[GIVEN EXERCISE] Put everything from the start of the rows down to the line containing "will tap(1070, 96)." into a two-column CSV with the header instruction,response. Give one line for each row, with its text and its answer each in a quoted field and line breaks replaced by spaces.
* * * * *
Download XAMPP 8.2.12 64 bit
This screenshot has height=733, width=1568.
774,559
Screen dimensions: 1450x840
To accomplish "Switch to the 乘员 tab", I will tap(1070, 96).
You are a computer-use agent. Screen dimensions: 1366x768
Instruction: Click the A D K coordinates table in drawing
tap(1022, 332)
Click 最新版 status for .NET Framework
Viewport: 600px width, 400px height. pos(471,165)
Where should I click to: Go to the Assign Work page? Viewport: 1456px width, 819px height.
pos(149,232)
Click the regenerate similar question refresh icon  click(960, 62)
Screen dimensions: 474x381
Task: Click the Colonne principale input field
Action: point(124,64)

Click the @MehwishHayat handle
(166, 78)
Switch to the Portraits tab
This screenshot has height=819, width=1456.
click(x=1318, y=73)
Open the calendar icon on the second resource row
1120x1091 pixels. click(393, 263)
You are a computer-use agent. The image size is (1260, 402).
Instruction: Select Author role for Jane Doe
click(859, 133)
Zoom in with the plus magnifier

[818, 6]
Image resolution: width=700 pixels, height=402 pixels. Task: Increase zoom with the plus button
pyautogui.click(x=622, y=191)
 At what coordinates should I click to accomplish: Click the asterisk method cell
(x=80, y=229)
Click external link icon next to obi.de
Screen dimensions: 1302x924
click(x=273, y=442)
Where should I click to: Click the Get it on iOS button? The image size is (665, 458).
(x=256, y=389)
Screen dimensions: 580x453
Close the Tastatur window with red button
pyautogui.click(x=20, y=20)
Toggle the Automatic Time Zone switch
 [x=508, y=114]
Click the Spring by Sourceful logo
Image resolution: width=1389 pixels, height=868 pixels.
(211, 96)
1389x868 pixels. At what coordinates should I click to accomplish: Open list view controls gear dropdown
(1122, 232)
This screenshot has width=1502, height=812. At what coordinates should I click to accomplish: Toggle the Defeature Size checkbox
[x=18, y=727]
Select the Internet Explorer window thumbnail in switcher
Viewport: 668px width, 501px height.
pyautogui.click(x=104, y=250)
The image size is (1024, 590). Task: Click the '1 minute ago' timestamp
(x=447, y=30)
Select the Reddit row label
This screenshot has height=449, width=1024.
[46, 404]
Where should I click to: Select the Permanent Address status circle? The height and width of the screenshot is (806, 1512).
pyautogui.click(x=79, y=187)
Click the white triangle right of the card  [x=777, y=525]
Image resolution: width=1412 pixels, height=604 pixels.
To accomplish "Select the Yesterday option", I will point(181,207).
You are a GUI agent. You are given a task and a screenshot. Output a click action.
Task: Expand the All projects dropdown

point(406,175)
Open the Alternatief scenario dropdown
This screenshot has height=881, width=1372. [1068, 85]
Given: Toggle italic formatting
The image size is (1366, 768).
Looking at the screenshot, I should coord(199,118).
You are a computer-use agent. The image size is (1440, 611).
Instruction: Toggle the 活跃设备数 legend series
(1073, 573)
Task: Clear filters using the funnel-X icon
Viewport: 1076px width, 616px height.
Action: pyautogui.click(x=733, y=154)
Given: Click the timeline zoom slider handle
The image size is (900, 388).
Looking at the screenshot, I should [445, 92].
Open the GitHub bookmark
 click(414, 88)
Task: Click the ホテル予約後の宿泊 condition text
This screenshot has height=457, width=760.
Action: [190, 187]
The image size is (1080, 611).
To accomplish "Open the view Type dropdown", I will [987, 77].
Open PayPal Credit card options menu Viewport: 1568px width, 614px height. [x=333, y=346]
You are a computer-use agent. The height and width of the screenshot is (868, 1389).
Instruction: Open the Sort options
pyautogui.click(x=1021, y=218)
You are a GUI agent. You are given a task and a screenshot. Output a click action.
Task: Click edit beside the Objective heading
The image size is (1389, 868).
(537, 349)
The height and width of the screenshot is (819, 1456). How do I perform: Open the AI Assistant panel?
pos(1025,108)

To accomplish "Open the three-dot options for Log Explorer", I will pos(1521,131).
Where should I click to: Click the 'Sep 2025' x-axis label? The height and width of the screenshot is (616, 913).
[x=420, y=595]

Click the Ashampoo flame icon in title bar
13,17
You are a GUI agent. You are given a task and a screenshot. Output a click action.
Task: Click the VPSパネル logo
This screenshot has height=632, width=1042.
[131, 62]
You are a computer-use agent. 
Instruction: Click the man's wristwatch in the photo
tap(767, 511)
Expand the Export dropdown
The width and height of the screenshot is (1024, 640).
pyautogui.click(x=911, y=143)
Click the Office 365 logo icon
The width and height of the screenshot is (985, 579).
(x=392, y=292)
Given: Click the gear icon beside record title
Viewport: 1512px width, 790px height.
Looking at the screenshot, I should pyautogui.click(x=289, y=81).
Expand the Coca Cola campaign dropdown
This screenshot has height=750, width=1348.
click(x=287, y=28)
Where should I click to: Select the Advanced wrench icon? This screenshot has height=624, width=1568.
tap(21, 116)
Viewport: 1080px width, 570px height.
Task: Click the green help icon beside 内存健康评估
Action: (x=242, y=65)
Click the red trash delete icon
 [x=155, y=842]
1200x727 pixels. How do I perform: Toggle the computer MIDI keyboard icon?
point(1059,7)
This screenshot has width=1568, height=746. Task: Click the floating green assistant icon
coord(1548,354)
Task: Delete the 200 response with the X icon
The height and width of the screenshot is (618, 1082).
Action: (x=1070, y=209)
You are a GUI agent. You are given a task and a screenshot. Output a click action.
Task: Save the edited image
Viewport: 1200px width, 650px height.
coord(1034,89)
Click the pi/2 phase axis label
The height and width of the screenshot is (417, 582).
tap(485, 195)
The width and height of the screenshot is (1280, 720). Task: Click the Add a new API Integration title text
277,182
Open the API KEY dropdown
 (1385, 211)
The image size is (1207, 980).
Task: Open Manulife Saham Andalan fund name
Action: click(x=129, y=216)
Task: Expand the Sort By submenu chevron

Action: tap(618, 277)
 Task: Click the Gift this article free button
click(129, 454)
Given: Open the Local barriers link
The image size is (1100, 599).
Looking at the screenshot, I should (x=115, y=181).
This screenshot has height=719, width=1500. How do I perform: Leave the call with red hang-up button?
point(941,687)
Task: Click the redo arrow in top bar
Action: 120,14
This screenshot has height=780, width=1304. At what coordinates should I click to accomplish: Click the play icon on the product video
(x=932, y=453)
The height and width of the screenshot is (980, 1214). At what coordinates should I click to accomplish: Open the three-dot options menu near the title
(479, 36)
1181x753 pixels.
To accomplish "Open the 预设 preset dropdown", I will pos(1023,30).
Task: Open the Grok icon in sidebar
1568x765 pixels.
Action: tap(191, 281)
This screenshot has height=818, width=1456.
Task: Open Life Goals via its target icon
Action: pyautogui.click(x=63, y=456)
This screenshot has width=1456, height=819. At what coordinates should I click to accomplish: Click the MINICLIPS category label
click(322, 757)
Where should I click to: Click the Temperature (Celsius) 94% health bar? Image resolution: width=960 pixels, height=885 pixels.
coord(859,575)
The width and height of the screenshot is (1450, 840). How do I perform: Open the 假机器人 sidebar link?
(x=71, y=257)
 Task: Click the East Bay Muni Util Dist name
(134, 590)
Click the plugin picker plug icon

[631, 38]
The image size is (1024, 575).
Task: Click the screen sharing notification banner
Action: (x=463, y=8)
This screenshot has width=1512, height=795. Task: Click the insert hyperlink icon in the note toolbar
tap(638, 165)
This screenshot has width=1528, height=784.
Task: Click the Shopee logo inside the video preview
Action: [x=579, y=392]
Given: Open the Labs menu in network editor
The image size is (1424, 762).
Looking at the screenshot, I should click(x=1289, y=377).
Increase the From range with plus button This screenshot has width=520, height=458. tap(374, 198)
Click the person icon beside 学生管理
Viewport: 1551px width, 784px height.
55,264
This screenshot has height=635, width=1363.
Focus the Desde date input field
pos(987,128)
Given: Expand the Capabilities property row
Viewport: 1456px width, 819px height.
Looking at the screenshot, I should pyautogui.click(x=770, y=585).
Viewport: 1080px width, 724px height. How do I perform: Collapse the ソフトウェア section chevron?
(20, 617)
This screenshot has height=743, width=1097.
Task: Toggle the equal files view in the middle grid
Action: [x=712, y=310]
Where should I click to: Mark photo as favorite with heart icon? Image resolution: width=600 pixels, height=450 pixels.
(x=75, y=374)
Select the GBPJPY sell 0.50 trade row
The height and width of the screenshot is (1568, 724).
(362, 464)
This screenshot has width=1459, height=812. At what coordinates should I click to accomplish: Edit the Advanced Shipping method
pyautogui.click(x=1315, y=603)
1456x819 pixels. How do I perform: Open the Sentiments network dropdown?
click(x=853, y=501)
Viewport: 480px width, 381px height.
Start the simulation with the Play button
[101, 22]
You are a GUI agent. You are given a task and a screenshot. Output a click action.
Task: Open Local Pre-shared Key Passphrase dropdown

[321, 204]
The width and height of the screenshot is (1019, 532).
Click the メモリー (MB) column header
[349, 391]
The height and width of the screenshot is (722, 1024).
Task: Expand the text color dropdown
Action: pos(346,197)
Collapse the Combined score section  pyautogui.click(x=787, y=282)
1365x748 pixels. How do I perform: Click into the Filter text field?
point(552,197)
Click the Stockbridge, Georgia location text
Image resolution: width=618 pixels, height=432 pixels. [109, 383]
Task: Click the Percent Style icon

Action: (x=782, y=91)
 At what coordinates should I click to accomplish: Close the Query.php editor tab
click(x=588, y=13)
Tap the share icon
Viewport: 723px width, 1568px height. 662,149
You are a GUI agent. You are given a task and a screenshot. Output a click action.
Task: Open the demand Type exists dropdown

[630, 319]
* * * * *
[PROBLEM SOLUTION]
instruction,response
"Download XAMPP 8.2.12 64 bit This screenshot has height=733, width=1568.","774,559"
"Screen dimensions: 1450x840 To accomplish ""Switch to the 乘员 tab"",","I will tap(1070, 96)."